─── TEXT PROVIDED

My
first look at Python was an accident, and I didn't much like what I saw at the
time. It was early 1997, and Mark Lutz's book Programming Python from O'Reilly
& Associates had recently come out. O'Reilly books occasionally land on my
doorstep, selected from among the new releases by some mysterious benefactor
inside the organization using a random process I've given up trying to
understand.
One
of them was Programming Python. I found this somewhat interesting, as I collect
computer languages. I know over two dozen general-purpose languages, write
compilers and interpreters for fun, and have designed any number of
special-purpose languages and markup formalisms myself. My most recently
completed project, as I write this, is a special-purpose language called SNG
for manipulating PNG (Portable Network Graphics) images. Interested readers can
surf to the SNG home page at http://www.catb.org/~esr/sng/. I have also written
implementations of several odd general-purpose languages on my Retrocomputing
Museum page, http://www.catb.org/retro/.
I
had already heard just enough about Python to know that it is what is nowadays
called a “scripting language”, an interpretive language with its own built-in
memory management and good facilities for calling and cooperating with other
programs. So I dived into Programming Python with one question uppermost in my
mind: what has this got that Perl does not?

──────
─── INFORMATION SHOWN

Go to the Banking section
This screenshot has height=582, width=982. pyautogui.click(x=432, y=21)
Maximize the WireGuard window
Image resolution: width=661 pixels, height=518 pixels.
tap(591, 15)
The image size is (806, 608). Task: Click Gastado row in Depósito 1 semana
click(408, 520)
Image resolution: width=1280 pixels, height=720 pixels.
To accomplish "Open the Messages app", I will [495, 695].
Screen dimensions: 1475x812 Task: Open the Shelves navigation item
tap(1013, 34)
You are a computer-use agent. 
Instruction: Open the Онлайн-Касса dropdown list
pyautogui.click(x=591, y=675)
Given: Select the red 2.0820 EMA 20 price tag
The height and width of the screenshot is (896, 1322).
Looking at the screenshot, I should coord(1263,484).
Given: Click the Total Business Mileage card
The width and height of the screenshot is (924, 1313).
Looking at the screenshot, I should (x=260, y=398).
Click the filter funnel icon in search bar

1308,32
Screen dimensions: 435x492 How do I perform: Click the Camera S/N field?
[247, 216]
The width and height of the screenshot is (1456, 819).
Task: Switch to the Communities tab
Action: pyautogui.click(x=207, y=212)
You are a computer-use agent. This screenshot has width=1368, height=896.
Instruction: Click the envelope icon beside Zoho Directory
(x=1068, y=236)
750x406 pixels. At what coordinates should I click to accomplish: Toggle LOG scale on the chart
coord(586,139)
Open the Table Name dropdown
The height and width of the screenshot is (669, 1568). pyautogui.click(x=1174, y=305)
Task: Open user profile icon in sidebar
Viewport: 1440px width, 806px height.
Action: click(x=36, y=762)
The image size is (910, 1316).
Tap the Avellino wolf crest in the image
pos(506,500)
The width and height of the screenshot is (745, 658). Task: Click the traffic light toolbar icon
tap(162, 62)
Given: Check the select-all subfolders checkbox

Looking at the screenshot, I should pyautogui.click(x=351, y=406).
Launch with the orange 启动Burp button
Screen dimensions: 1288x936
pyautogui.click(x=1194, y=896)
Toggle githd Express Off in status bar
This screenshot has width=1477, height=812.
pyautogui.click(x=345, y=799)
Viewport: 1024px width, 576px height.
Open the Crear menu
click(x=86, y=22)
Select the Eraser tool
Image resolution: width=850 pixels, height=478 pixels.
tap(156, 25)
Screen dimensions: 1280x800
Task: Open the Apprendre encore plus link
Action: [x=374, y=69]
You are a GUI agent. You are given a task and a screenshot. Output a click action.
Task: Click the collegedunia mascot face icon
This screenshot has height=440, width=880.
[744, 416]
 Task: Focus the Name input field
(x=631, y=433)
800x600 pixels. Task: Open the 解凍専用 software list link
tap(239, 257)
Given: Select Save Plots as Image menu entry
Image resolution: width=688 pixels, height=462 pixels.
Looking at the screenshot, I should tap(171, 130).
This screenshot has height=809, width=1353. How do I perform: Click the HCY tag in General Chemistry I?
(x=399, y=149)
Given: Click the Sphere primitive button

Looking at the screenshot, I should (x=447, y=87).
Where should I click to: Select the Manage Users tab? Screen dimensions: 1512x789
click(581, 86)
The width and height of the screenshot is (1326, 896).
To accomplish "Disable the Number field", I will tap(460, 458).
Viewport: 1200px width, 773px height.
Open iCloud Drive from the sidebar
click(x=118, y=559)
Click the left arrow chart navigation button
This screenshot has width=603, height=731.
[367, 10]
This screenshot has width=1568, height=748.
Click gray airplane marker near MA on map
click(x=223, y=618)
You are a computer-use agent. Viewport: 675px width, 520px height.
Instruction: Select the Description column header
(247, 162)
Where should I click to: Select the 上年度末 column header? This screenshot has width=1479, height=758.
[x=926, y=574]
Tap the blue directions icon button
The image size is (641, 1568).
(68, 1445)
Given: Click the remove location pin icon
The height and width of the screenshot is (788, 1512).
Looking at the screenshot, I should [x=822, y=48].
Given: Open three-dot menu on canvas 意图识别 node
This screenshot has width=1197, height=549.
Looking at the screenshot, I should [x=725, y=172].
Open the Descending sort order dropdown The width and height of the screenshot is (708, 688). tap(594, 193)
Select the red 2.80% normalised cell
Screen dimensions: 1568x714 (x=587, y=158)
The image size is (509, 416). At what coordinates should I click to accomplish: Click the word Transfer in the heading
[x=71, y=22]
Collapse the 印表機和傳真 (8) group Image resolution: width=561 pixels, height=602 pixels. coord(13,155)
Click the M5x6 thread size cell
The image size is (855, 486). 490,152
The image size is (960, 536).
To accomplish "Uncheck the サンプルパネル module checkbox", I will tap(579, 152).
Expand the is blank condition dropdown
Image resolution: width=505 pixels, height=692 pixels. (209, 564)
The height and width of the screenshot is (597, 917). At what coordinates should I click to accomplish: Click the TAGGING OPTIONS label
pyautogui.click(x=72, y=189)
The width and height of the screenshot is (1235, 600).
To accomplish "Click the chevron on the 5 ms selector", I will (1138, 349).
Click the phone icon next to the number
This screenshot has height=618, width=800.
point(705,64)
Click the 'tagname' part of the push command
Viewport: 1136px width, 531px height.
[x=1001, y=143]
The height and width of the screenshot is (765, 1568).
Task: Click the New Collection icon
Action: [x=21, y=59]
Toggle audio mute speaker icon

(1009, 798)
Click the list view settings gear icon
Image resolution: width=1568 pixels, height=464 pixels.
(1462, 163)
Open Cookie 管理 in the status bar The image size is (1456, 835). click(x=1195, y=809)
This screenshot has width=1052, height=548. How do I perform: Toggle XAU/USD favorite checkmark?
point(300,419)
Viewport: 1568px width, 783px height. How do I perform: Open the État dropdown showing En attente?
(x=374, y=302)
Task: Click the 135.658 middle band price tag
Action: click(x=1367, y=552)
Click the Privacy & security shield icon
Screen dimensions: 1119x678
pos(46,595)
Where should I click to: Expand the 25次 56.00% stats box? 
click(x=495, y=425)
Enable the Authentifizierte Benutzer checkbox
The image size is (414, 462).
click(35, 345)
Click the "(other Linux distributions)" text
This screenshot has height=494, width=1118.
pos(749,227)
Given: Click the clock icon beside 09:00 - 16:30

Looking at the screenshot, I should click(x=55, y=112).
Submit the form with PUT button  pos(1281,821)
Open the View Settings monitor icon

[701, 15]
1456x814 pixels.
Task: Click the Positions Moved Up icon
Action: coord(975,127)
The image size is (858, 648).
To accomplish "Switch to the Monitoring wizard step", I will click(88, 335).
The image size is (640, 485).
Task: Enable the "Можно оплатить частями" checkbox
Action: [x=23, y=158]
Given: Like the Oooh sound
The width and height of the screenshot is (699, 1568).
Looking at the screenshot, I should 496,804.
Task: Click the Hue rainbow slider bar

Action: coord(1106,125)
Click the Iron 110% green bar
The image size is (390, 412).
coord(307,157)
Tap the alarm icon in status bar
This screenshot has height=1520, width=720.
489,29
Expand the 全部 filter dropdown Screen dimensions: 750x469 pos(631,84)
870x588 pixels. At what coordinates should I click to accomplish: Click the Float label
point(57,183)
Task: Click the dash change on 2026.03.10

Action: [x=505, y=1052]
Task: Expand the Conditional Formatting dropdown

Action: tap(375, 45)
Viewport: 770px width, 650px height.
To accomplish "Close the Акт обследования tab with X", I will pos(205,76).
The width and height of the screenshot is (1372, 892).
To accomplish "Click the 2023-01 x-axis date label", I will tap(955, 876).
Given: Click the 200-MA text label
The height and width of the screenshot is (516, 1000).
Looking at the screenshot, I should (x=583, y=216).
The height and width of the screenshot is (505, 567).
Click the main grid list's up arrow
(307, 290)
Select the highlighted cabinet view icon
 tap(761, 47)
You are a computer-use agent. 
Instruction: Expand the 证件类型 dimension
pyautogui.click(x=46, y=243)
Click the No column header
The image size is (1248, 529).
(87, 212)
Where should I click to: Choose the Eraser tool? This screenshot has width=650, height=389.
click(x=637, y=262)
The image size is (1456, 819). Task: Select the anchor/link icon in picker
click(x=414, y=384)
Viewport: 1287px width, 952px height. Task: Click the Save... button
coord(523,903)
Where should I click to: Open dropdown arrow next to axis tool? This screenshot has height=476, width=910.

──────

> _REQUIRED TASKS_
**a.** According to the passage about first encountering Python, what is the special-purpose language SNG used for?
**b.** Extend the passage about first encountering Python beyond its final sentence.
The entries come from a different source than the passage about first encountering Python.

> _ANSWER SET_
**a.** Manipulating PNG (Portable Network Graphics) images.

**b.**
Perl,
of course, is the 800-pound gorilla of modern scripting languages. It has
largely replaced shell as the scripting language of choice for system
administrators, thanks partly to its comprehensive set of UNIX library and
system calls, and partly to the huge collection of Perl modules built by a very
active Perl community. The language is commonly estimated to be the CGI
language behind about 85% of the “live” content on the Net. Larry Wall, its
creator, is rightly considered one of the most important leaders in the Open
Source community, and often ranks third behind Linus Torvalds and Richard
Stallman in the current pantheon of hacker demigods.
At
that time, I had used Perl for a number of small projects. I'd found it quite
powerful, even if the syntax and some other aspects of the language seemed
rather ad hoc and prone to bite one if not used with care. It seemed to me that
Python would have quite a hill to climb as yet another scripting language, so
as I read, I looked first for what seemed to set it apart from Perl.
I
immediately tripped over the first odd feature of Python that everyone notices:
the fact that whitespace (indentation) is actually significant in the language
syntax. The language has no analog of the C and Perl brace syntax; instead, changes
in indentation delimit statement groups. And, like most hackers on first
realizing this fact, I recoiled in reflexive disgust.
I am
just barely old enough to have programmed in batch FORTRAN for a few months
back in the 1970s. Most hackers aren't these days, but somehow our culture
seems to have retained a pretty accurate folk memory of how nasty those
old-style fixed-field languages were. Indeed, the term “free format”, used back
then to describe the newer style of token-oriented syntax in Pascal and C, has
almost been forgotten; all languages have been designed that way for decades
now. Or almost all, anyway. It's hard to blame anyone, on seeing this Python
feature, for initially reacting as though they had unexpectedly stepped in a
steaming pile of dinosaur dung.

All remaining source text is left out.